Assignment 1: Repeat the ONE Magazine article from "From ONE Magazine" to "had been killed.", switching "mob" to "crowd".
Assignment 2:
Answer from the ONE Magazine article:
(a) How many people had been killed when the unrest subsided?
(b) Since what year had the Nirmala Dasi Sisters been living in Dharavi?
(c) Who stationed themselves in front of the convent?
Assignment 3: Please extend the ONE Magazine article, starting after its final sentence.

-- Given text follows --

From ONE Magazine
House of Blessings
by Christian Molidor, R.S.M. and Jomi Thomas
On 6 December 1992, a mob of Hindu extremists — some 200,000 strong — descended on the Babri Mosque in the northern Indian town of Ayodhya, tearing it down in minutes. In the months that followed, sectarian violence spread through the country, particularly in the slums of Mumbai. When the unrest subsided, more than 2,000 people had been killed.
As the riots spilled out across Mumbai, officials of the Syro-Malabar Catholic Church in the southern state of Kerala expressed concern for the safety of their religious sisters living there; Christians had been caught in the crossfire in the past. With this in mind, church officials sent a rescue party to the city’s largest slum, Dharavi, where a small community of Nirmala Dasi Sisters had been living since 1989.
But their fears proved unfounded. Residents of the slum, Hindu and Muslim alike, had stationed themselves in front of the convent, protecting the sisters from harm. It was a testament to the sisters’ work on behalf of the elderly, disabled and sickly. Irrespective of caste or creed, the sisters served those most in need — and their warring neighbors came together to protect them.

-- Given text concluded --
-- Source information follows --

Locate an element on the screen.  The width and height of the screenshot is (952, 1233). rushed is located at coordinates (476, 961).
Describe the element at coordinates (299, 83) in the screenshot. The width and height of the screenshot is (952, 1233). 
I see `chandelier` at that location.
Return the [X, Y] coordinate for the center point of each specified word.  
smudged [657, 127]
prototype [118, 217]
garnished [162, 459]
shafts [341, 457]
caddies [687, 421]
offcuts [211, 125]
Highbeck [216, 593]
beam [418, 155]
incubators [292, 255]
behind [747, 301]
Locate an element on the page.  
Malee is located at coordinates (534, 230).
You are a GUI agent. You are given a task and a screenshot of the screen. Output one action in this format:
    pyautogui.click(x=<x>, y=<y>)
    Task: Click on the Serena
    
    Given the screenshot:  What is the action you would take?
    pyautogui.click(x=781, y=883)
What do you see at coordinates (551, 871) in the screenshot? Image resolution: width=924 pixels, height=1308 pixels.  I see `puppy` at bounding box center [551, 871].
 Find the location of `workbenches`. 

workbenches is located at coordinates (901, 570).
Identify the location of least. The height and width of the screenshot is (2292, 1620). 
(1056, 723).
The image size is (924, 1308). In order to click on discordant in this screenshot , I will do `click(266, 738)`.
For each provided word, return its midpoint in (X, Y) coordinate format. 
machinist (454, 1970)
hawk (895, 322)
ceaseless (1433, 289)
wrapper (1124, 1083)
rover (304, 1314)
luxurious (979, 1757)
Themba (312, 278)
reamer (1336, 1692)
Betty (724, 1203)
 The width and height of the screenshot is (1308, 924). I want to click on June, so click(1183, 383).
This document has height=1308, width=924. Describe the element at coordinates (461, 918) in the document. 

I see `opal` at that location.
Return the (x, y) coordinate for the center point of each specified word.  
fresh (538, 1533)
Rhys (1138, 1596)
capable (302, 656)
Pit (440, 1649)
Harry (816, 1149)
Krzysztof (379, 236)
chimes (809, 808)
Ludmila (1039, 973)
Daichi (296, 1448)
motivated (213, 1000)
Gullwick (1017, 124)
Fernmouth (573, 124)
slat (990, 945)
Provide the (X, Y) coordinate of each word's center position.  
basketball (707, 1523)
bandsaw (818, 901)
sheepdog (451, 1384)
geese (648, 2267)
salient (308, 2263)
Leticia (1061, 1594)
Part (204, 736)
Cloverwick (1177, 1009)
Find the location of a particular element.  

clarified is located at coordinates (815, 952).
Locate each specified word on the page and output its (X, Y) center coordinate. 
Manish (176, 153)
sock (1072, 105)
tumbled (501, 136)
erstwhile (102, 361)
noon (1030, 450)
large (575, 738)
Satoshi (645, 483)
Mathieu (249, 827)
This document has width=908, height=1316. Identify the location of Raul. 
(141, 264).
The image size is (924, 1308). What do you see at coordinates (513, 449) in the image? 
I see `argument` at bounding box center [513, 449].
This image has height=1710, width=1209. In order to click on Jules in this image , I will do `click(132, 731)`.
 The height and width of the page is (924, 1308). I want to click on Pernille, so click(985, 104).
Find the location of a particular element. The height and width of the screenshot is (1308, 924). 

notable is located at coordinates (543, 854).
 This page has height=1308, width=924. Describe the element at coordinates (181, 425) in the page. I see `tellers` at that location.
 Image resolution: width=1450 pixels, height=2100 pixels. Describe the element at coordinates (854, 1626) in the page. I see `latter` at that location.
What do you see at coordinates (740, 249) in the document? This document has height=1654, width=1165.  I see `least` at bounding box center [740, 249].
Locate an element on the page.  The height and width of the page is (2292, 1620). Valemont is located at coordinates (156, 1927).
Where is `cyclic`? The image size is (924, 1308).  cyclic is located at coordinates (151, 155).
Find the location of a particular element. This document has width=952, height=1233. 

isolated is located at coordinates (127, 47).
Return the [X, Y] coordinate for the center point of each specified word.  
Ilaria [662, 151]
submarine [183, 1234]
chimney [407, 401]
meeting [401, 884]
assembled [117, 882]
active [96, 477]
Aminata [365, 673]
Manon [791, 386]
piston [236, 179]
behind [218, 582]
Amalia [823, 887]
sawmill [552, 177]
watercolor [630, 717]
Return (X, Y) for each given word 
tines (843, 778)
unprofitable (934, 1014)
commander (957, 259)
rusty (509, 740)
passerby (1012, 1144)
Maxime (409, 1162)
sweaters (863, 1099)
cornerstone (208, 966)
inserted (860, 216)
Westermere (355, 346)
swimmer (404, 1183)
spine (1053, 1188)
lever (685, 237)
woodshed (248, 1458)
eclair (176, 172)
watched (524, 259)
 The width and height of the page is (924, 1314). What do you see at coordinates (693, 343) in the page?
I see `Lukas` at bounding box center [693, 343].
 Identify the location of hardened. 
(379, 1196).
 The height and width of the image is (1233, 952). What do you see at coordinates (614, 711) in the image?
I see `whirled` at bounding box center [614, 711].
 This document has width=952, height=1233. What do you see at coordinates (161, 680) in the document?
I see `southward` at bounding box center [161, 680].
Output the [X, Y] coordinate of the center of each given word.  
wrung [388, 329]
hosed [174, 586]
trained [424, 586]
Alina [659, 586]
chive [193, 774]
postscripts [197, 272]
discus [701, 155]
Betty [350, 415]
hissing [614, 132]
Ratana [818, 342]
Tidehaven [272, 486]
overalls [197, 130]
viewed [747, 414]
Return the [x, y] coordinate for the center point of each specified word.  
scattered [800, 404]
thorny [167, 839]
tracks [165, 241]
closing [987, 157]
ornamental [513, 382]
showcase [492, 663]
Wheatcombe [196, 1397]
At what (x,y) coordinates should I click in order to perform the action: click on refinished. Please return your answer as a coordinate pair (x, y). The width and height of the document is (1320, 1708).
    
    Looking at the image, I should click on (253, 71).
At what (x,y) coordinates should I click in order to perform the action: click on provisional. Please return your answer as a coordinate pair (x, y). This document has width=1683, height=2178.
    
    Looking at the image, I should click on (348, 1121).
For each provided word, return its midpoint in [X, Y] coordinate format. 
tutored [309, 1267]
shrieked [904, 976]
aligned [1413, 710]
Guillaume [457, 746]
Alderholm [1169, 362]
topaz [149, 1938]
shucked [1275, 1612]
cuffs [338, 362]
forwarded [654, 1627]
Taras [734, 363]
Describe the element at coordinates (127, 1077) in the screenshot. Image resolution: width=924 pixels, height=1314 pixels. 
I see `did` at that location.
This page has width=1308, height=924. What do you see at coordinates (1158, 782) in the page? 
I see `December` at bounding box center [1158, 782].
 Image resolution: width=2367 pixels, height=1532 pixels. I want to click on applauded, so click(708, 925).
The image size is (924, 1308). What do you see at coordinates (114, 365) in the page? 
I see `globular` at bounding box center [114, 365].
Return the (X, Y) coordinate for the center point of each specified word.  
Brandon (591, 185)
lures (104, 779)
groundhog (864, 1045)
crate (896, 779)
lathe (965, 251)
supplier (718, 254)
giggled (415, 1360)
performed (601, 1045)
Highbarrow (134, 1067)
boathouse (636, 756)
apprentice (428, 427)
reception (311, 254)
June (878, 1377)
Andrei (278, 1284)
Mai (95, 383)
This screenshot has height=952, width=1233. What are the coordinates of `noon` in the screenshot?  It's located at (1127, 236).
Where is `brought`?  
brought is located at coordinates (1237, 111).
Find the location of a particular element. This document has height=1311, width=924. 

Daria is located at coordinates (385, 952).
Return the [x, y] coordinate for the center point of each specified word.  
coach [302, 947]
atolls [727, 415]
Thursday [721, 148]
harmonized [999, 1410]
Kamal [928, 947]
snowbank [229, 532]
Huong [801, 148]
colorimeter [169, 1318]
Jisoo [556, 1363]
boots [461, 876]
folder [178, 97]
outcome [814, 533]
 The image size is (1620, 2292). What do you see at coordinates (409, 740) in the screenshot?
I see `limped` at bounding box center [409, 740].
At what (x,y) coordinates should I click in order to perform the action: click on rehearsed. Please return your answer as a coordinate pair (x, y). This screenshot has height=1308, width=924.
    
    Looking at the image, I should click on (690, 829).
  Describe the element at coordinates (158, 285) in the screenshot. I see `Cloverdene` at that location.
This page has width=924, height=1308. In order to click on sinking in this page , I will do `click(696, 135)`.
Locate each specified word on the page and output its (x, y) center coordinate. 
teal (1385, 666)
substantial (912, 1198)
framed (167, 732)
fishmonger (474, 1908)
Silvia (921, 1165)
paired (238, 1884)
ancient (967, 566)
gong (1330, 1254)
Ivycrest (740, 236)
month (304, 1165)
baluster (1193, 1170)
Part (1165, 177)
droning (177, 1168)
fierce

-- Source information concluded --

Task answer 1:
From ONE Magazine
House of Blessings
by Christian Molidor, R.S.M. and Jomi Thomas
On 6 December 1992, a crowd of Hindu extremists — some 200,000 strong — descended on the Babri Mosque in the northern Indian town of Ayodhya, tearing it down in minutes. In the months that followed, sectarian violence spread through the country, particularly in the slums of Mumbai. When the unrest subsided, more than 2,000 people had been killed.

Task answer 2:
(a) More than 2,000 people.
(b) Since 1989.
(c) Residents of the slum, Hindu and Muslim alike.

Task answer 3:
The sisters turned back the rescue party. Even amid some of the worst rioting in Mumbai, they felt safe.
The Society of Nirmala Dasi (Servants of God) was founded in 1971 by Mar Joseph Kundukulam, the late Syro-Malabar Catholic Archbishop of Trichur (a city in central Kerala), and Msgr. Joseph Vilangadan, who continues to serve the community as a spiritual director.
When serving as a parish priest, Mar Joseph asked for volunteers among his parishioners to help care for the women and children living at St. Christina’s Home, a residence he had founded in 1967 for unwed mothers and their children. A few years later, when ordained bishop of Trichur, Mar Joseph created a pious association for his volunteers, who asked to form a religious community. Today, the society’s 265 sisters operate 38 houses, most of which are in India.
Unlike other religious communities for women in India, the Nirmala Dasi Sisters do not own or operate schools or hospitals. And higher degrees or other professional credentials are not considered essential to their vocation as servants of God; refusing recompense for their services, however, is.
Anugraha Sadan (House of Blessings) is a typical Nirmala Dasi house. Located in Trichur, it serves 20 children and young adults with severe mental and physical disabilities. Some were abandoned as babies by their parents. Others were brought by well-meaning parents who felt they could not provide the special care their children required.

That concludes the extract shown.